EXTRAIT DE PAGE:
#####

C. UN VASTE CHANTIER POST-PLFSS : MODERNISER L'ARCHITECTURE DE LA POLITIQUE FAMILIALE
A l'occasion de l'examen de ce projet de loi de financement, votre rapporteure entend insister sur la nécessité de faire évoluer les outils actuels de la politique familiale afin de mieux répondre aux besoins des familles , au premier rang desquelles les plus modestes.
La littérature publiée ces dernières années sur ce sujet est abondante. Il est grand temps, désormais, de s'atteler à ce vaste chantier.
1. L'avis du Haut Conseil de la famille sur l'évolution de l'architecture de la politique familiale
Le Haut Conseil de la famille (HCF) a mené d'importants travaux sur l'architecture de la politique familiale en 2010 et 2011, lesquels ont donné lieu à la publication de plusieurs notes et avis, riches d'enseignements et de propositions.
a) Des résultats satisfaisants, mais qui risquent de ne pas perdurer faute d'adaptations du système
Rappelant que l'investissement de la Nation en direction des familles représente entre 4 % et 6 % de la richesse nationale (selon le périmètre retenu), le HCF dresse un bilan positif de l'architecture de la politique de la famille telle qu'elle existe aujourd'hui.
Cette politique a, jusqu'ici, donné globalement de bons résultats :
- l'une de ses réussites réside dans la conciliation d'un haut niveau de fécondité et d'un taux d'activité féminine relativement élevé, même si l'équilibre atteint aujourd'hui n'est pas pleinement satisfaisant ;
- l'architecture actuelle permet également une réduction des inégalités et de la pauvreté, même si certains de ses outils sont discutés (notamment la fiscalité et les droits familiaux de retraite) et certains de ses résultats jugés encore insuffisants.
Malgré ce constat positif, le Haut Conseil de la famille estime que « le maintien de l'architecture actuelle ne permettrait pas de répondre aux principales faiblesses identifiées aujourd'hui dans notre système d'aide aux familles » :
- la compensation du coût de l'enfant et le soutien au revenu des familles les plus fragiles (familles monoparentales, familles modestes) se dégraderaient davantage pour ces familles en l'absence d'évolution des aides actuelles ;
- la pauvreté des enfants et des familles augmenterait de façon sensible sans réforme ;
- les dispositifs permettant une bonne articulation entre vie familiale et vie professionnelle restent encore à améliorer ;
- les politiques d'accompagnement des familles et de soutien à la parentalité méritent d'être déployées.

#####

Recopiez le passage de l'extrait sur la politique familiale qui commence aux mots « C. UN VASTE » et s'arrête après « les plus modestes. ».

EXTRAITS DE DONNÉES:
#####

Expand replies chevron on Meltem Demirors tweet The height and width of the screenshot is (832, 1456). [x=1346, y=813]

#####

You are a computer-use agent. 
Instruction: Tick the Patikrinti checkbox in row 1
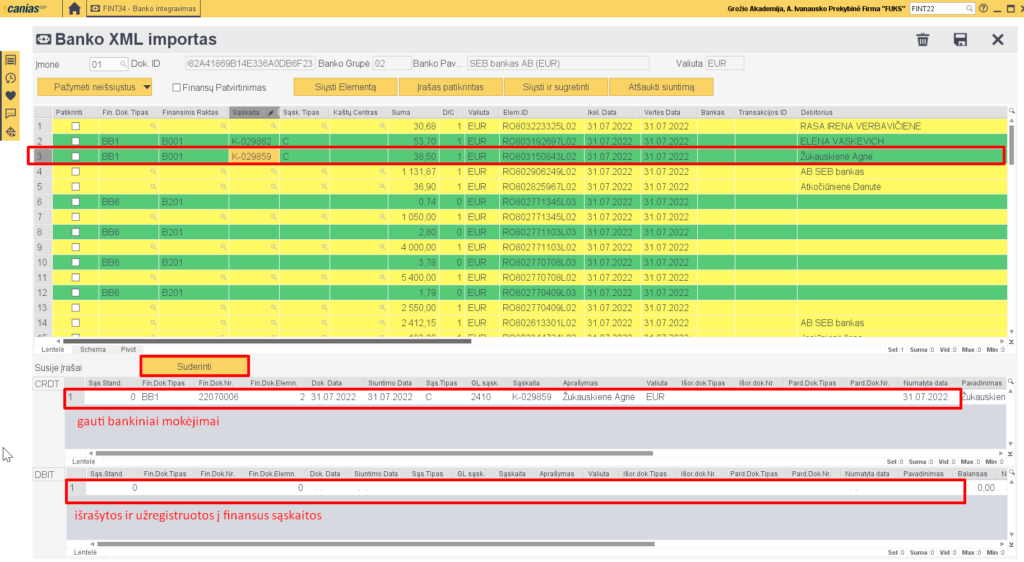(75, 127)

#####

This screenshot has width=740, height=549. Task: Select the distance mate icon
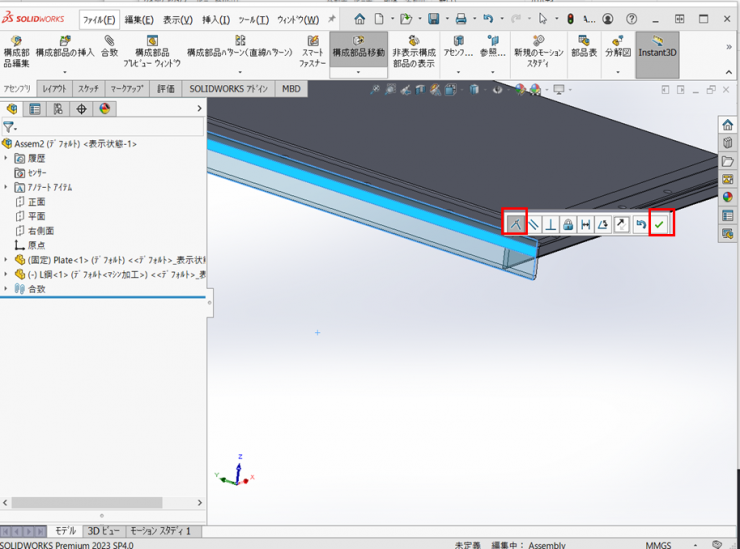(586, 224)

#####

RÉSULTAT OBTENU:
C. UN VASTE CHANTIER POST-PLFSS : MODERNISER L'ARCHITECTURE DE LA POLITIQUE FAMILIALE
A l'occasion de l'examen de ce projet de loi de financement, votre rapporteure entend insister sur la nécessité de faire évoluer les outils actuels de la politique familiale afin de mieux répondre aux besoins des familles , au premier rang desquelles les plus modestes.